Le choix de céder une usine à Xpeng n’est donc pas anodin. Il reflète à la fois la nécessité pour Volkswagen de s’adapter à un marché en mutation et l’opportunité pour Xpeng de s’implanter durablement en Europe. Ce rapprochement s’ajoute à d’autres mouvements récents impliquant des acteurs chinois dans l’industrie automobile européenne. Par exemple, Stellantis a annoncé vouloir produire des véhicules du constructeur chinois Leapmotor dans ses usines espagnoles, tandis que BMW prendra prochainement le contrôle majoritaire de sa coentreprise en Chine.

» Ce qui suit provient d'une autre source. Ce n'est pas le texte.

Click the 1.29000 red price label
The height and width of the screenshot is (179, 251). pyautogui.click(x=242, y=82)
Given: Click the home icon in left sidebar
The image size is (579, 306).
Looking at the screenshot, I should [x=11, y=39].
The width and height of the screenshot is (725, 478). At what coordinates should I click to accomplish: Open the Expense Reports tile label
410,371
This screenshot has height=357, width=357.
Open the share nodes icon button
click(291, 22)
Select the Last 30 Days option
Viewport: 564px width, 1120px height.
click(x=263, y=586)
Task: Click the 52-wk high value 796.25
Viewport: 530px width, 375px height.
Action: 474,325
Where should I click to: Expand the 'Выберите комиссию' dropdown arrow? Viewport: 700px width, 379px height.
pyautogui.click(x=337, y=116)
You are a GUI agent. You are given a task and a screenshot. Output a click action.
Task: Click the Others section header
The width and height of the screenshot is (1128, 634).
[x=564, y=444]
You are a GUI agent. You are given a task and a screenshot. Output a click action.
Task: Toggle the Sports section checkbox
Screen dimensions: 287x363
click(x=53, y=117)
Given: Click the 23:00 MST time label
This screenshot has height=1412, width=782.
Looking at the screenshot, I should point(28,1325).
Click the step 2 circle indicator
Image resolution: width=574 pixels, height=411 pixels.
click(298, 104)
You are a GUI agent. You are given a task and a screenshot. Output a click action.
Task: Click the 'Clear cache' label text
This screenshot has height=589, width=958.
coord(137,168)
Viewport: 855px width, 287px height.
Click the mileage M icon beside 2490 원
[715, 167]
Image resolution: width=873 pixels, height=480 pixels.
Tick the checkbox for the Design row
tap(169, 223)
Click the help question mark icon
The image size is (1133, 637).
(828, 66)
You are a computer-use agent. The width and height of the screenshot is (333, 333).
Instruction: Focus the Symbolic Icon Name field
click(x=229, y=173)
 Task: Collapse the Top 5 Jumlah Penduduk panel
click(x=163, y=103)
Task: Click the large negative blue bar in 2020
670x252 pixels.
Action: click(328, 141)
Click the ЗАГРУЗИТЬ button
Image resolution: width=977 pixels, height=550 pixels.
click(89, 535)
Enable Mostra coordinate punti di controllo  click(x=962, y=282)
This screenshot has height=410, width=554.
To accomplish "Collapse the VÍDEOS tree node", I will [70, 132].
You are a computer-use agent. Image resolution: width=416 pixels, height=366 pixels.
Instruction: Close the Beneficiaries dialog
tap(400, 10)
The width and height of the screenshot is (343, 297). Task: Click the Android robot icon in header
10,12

Les enjeux de cette opération dépassent le simple cadre industriel. Ils soulèvent des questions sur la souveraineté industrielle européenne et la capacité des constructeurs locaux à rivaliser avec leurs concurrents asiatiques. L’Union européenne, consciente de ce défi, a multiplié les mesures protectionnistes ces dernières années, comme l’instauration de droits de douane supplémentaires sur les véhicules électriques chinois. Pourtant, malgré ces barrières, les parts de marché des constructeurs asiatiques continuent de progresser, poussant les acteurs européens à des adaptations stratégiques parfois radicales.

Et maintenant ?

Les négociations entre Volkswagen et Xpeng pourraient aboutir d’ici la fin de l’année 2026, si un accord est trouvé sur le site à céder et les modalités financières. La décision finale dépendra notamment de l’évaluation des besoins de production de Xpeng et de la capacité de Volkswagen à trouver des alternatives pour ses propres modèles. Dans un marché automobile en pleine transition, cette cession pourrait marquer un tournant dans la stratégie industrielle des deux groupes, avec des répercussions à long terme sur l’emploi et la compétitivité en Europe.

Cette affaire illustre plus largement la recomposition du paysage automobile mondial, où les alliances transcontinentales deviennent la norme face à une concurrence accrue. Alors que les constructeurs européens misent sur l’électrification et les nouvelles technologies, leurs partenaires ou concurrents chinois gagnent du terrain, forçant chacun à repenser ses modèles économiques. À l’heure où les réglementations environnementales se durcissent et où les consommateurs plébiscitent les véhicules électriques, l’industrie automobile n’a d’autre choix que de s’adapter — ou de céder du terrain.

Volkswagen cherche à rationaliser sa production face à la concurrence accrue des constructeurs chinois en Europe. En cédant une usine à Xpeng, le groupe allemand pourrait réduire ses coûts et recentrer ses activités sur d’autres segments, tout en maintenant une présence industrielle en Europe grâce à ce partenariat.

Bien que Volkswagen assure que cette cession ne devrait pas entraîner de licenciements, la perte d’une usine au profit d’un concurrent étranger soulève des questions sur l’avenir de l’emploi industriel en Europe. Les syndicats et les pouvoirs publics pourraient exiger des garanties pour préserver les postes de travail locaux.